The same fragmentation helps explain why so many companies defer fixing known operational flaws even when employees see the problem clearly. Executive bandwidth constraints and the absence of a physical office often leave culture initiatives stalled, with the loss of the whiteboard removing a natural forcing function that used to keep commitments visible between meetings. Employees may also hesitate to surface known flaws because raising the issue tends to come with the implicit expectation that they will own the fix, on top of their actual day jobs. The pattern reads as disengagement but is actually an operational bottleneck, with employees holding back ideas to avoid the project management burden that comes with them. “I just wanted to help and give some of my ideas. I don’t want to run a whole project plan of seeing this from start to finish,” McGuire says.

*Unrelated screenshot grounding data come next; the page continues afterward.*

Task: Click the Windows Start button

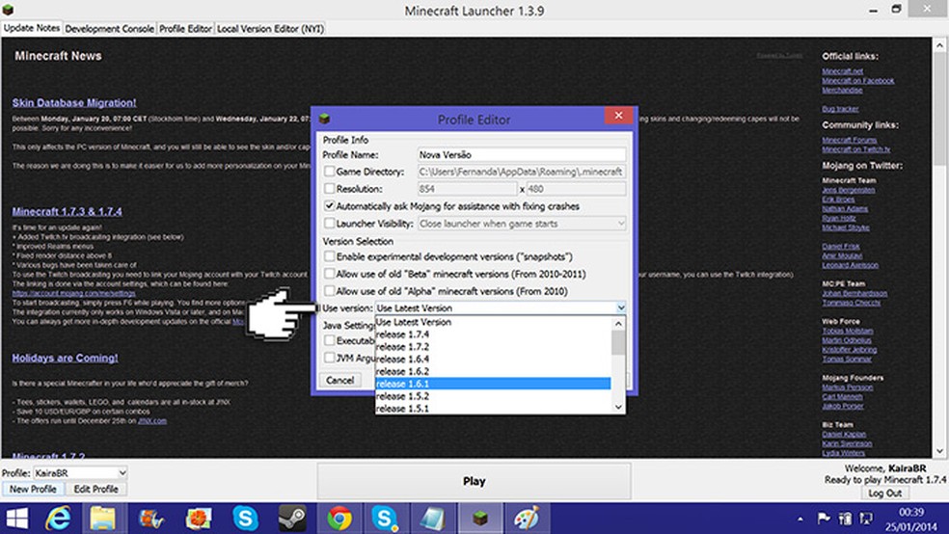Action: point(16,519)
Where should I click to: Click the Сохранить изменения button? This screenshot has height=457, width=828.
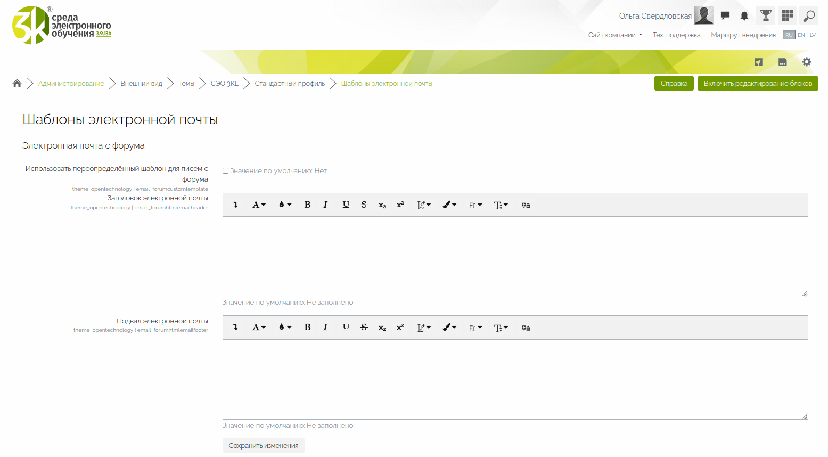click(264, 446)
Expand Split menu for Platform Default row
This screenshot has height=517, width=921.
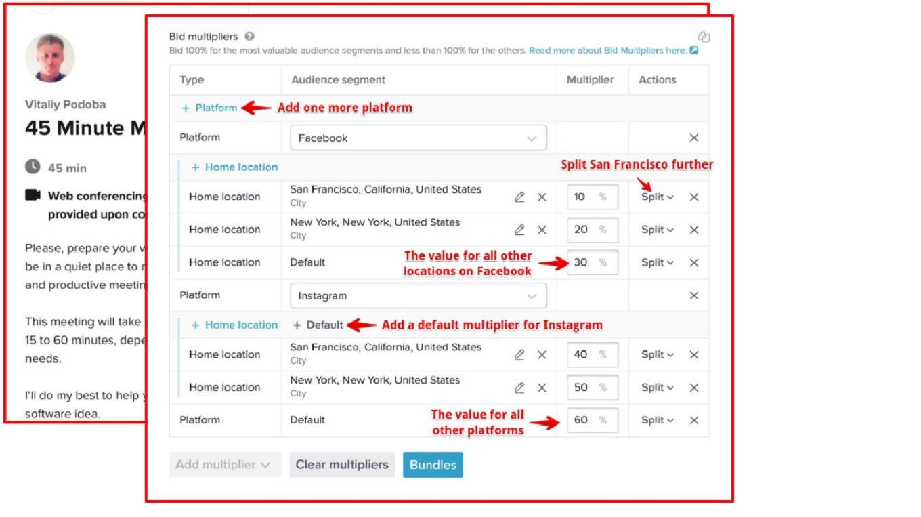657,421
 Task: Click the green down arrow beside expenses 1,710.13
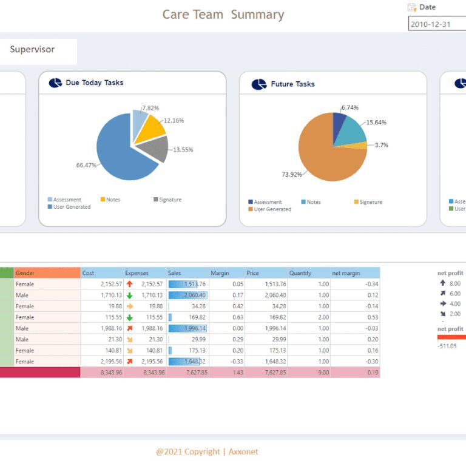point(129,295)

Closing the gap requires treating transparency as a function of access, which means creating deliberate pathways for interaction in a remote setting rather than waiting for the right conversation to happen on its own. When that access breaks down, organizations fracture into departmental silos with a strict stay-in-your-lane mentality, with key customer context getting lost across a disjointed chain of handoffs. McGuire relies on deliberate virtual access mechanisms to bridge the gap and recreate the spontaneous collisions that used to drive cross-functional problem-solving. “You have to layer in more touchpoints than the typical two-times-a-week meetings,” he advises. “We brought in a virtual office type of technology where I could just click on your profile and jump into your office.”

Keeping nimble alive

Today’s executives are often drowning in daily tasks while trying to manage long-term planning, with even well-intentioned leaders running up against a human bandwidth limit that no amount of effort can solve on its own. McGuire treats AI as a practical utility to absorb that friction, with intelligent workflow assistants handling the busywork of scheduling, reminders, and project planning so that the workplace baseline for follow-through becomes automated. The structural support frees leaders to actually mentor their teams and makes sure good ideas keep moving without overwhelming the individuals who proposed them. “What ends up happening is I move on to the next task. I get a demo, I get a sale, I’m coaching a team member. Then I come back to the team meeting and I say, you know what, guys, I got busy,” notes McGuire.

Technology effectively acts as the missing persistence layer, providing the executive bandwidth that disappears when a leader cannot manually track every commitment made in every meeting. The result is a system where promising ideas actually get carried through rather than shelved for the next quarter, which is what makes the broader cultural argument hold up at scale. “I have an AI tool that sends me an email every day, nudging me on these tasks. AI can absolutely take away a lot of that busy work that we just shelf,” McGuire concludes. “When you add remote and virtual employees, you start getting a watered-down version of your original premise. Anything that you can do to guard against that or to create that nimbleness through either AI or technology will allow you to continue to keep the same excitement within the company.”